-- Excerpt to read start --
How many properties do you need?

When you’re planning out your investing strategy, one of the first aspects to consider is the number of properties you need or want.  Without spending hours crunching through detailed spreadsheets, how do you work this out efficiently?

Just one first thanks

Some people we work with would just be happy to buy their first property.  But once you have done that, the prospect of buying ‘a few’ more starts to become a reality.

A basic starting point we use is to think about the annual income you’re targeting – for example $100,000.  Next, we work out how many properties would deliver this income.


In planning, we need to use some assumptions and a baseline.  In order to model the number of properties required to achieve $100,000, we use rental income of $400 to $600 per week per property, and work this out on 50 weeks per year.  Using 50 weeks per year provides a small buffer for vacancy periods.  We also have allowed $6,000 in costs to cover insurance, property management and maintenance, rates and a small contingency for emergencies.

Using this approach provides us with information about the number of properties required to achieve the total rental target, and also demonstrates the variables involved in meeting the target.  That is, seven properties will deliver the target rental at the lower end of the scale, while only four are required at the higher rental amount.

Cost to purchase

The next step is quite difficult to model, so please note we are making quite broad assumptions in relation to purchase prices.

We’re assuming here that a property achieving a rental income of $400 per week will cost less to purchase than a property achieving a rental income of $600 per week.  This is definitely not a rule, but the table above demonstrates the importance of acquisition price in relation to the rental amount.

There are many other variables to consider, not the least of which is your ability to increase a property’s rent through renovation or mini-development, and many ways to purchase at a range of price points.  If rent was proportional to the purchase price, as it is in this example, then you would achieve your target rental income for a lower total acquisition price.  This news surprises some people when we work through their planning.

Antiseptic life

What a shame real life is not like living in a model.  It would be great for investment predictability.  But real life is not as predictable as our model, and for this reason your plans need to be revised with each purchase you make.

Along with the realities of purchasing in an active market, our model has not taken into account the ease of purchasing lower priced properties, or tax and other acquisition costs such as stamp duty.  However, it provides a framework for planning and allows us to move towards the end game . . .that is, how do you ‘own’ the properties or pay down the loans.

Pay it off

For the purposes of providing a succinct overview, we have not covered the quite crucial step of explaining how to leverage one property to purchase more, as this is addressed in detail in our other publications.  So, to stay on topic, outlined below are just a few of the ways you might use to achieve the goal of earning $100,000 outright.

  • Buy very well = less to pay off.
  • Buy and let capital growth and rental increases pay the loan repayments over time.
-- Excerpt to read end --
-- Given records start --
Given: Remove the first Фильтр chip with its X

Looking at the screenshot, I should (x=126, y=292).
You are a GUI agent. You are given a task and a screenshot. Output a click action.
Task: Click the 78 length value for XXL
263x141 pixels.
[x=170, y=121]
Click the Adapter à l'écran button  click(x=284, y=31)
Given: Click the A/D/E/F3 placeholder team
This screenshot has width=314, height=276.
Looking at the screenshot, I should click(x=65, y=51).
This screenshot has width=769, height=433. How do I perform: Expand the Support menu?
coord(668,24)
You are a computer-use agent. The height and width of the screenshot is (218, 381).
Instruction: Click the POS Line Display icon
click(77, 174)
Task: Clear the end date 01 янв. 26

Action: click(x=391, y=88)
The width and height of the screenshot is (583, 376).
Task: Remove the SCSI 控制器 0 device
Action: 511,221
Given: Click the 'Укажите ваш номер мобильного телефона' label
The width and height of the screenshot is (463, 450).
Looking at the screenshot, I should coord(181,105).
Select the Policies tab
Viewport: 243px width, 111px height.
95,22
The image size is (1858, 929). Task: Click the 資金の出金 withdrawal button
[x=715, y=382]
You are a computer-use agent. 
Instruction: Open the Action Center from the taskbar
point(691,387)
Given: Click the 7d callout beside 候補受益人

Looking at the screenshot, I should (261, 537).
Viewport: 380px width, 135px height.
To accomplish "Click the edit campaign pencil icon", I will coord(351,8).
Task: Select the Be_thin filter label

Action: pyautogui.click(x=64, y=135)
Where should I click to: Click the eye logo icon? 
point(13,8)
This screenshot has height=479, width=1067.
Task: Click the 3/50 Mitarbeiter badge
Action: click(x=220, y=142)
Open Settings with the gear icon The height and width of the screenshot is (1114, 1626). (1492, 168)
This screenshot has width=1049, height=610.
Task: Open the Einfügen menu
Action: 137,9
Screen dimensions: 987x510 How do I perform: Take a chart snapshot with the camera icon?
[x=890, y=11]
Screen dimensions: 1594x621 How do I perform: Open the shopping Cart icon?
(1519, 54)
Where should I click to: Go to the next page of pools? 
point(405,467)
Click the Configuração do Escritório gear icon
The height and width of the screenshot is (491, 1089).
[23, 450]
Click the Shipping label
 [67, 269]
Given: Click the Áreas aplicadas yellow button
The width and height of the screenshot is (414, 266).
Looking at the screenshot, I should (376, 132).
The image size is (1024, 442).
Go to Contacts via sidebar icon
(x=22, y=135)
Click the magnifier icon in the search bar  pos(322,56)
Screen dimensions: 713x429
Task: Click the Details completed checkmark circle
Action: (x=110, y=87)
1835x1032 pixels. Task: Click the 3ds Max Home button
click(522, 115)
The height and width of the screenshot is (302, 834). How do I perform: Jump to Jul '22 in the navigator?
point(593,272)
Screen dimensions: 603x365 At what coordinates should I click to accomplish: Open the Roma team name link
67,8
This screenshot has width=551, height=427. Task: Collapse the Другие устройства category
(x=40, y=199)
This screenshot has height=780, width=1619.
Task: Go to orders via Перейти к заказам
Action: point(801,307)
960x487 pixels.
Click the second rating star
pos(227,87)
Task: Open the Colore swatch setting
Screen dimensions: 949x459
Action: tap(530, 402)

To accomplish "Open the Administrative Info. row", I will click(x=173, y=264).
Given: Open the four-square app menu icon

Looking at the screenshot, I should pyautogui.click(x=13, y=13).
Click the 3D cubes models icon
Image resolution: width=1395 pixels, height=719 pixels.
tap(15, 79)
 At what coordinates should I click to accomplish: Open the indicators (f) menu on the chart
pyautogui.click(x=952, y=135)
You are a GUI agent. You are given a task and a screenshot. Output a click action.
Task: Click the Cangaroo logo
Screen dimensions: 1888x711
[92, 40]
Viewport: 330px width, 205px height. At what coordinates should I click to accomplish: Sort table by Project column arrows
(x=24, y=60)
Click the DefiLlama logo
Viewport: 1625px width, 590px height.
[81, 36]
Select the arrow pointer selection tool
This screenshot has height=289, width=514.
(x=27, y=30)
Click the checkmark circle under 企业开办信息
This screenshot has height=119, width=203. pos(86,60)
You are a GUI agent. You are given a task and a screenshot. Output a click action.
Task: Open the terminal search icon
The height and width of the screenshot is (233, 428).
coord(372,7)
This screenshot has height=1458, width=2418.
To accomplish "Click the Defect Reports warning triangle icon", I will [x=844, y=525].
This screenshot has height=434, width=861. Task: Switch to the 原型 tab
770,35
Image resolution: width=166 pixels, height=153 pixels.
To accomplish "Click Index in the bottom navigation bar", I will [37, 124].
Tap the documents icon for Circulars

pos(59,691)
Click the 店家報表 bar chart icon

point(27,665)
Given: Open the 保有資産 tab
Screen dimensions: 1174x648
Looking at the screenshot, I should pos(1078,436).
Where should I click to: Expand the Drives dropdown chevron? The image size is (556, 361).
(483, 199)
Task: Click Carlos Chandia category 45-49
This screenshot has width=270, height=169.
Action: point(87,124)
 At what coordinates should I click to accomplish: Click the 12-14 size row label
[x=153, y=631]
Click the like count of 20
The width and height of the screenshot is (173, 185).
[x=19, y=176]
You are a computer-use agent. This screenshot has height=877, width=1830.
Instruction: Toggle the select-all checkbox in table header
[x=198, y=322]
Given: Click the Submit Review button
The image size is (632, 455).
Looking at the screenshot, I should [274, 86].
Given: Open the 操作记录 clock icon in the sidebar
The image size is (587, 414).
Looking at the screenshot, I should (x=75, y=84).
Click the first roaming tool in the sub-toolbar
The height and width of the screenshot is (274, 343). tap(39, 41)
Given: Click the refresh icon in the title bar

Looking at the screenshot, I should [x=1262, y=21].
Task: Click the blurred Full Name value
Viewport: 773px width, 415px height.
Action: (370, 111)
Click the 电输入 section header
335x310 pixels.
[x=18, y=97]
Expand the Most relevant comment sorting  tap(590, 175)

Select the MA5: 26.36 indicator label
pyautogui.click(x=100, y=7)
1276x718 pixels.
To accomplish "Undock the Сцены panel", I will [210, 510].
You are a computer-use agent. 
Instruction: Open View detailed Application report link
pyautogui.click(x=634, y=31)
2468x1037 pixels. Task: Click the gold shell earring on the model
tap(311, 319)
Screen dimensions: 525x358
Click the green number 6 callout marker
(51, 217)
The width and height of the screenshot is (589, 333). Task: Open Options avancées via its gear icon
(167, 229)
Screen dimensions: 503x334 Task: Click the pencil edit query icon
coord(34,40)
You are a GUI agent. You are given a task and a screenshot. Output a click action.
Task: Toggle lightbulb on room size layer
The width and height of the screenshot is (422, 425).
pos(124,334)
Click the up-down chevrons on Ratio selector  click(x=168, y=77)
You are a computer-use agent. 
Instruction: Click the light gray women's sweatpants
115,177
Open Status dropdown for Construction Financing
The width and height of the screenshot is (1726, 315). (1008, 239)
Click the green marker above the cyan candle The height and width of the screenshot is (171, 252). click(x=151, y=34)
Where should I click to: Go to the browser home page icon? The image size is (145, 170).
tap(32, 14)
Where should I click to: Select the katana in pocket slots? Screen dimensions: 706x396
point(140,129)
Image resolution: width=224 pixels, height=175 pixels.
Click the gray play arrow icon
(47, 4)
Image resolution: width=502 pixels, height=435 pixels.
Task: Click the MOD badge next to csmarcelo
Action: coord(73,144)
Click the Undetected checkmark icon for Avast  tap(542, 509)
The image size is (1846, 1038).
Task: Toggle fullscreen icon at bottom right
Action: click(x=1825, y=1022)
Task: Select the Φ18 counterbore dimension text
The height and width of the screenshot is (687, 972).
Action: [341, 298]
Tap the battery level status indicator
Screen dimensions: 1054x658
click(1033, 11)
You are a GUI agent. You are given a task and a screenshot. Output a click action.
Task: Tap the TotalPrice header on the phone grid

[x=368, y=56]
-- Given records end --
-- Tasks and exercises --
- A) In the article on how many properties you need, how many weeks per year are used when working out rental income?
- B) In the article on how many properties you need, turn the paragraph beginning "In planning, we need to use" into a short bulleted list of its assumptions.
These records were drawn from a separate source.

-- Set of answers --
- A) 50 weeks per year.

- B)
- Goal: model how many properties are needed to reach $100,000 in income
- Rent: $400 to $600 per week per property
- Period: 50 weeks per year, leaving a small buffer for vacancy periods
- Costs: $6,000 allowed for insurance, property management and maintenance, rates and a small contingency for emergencies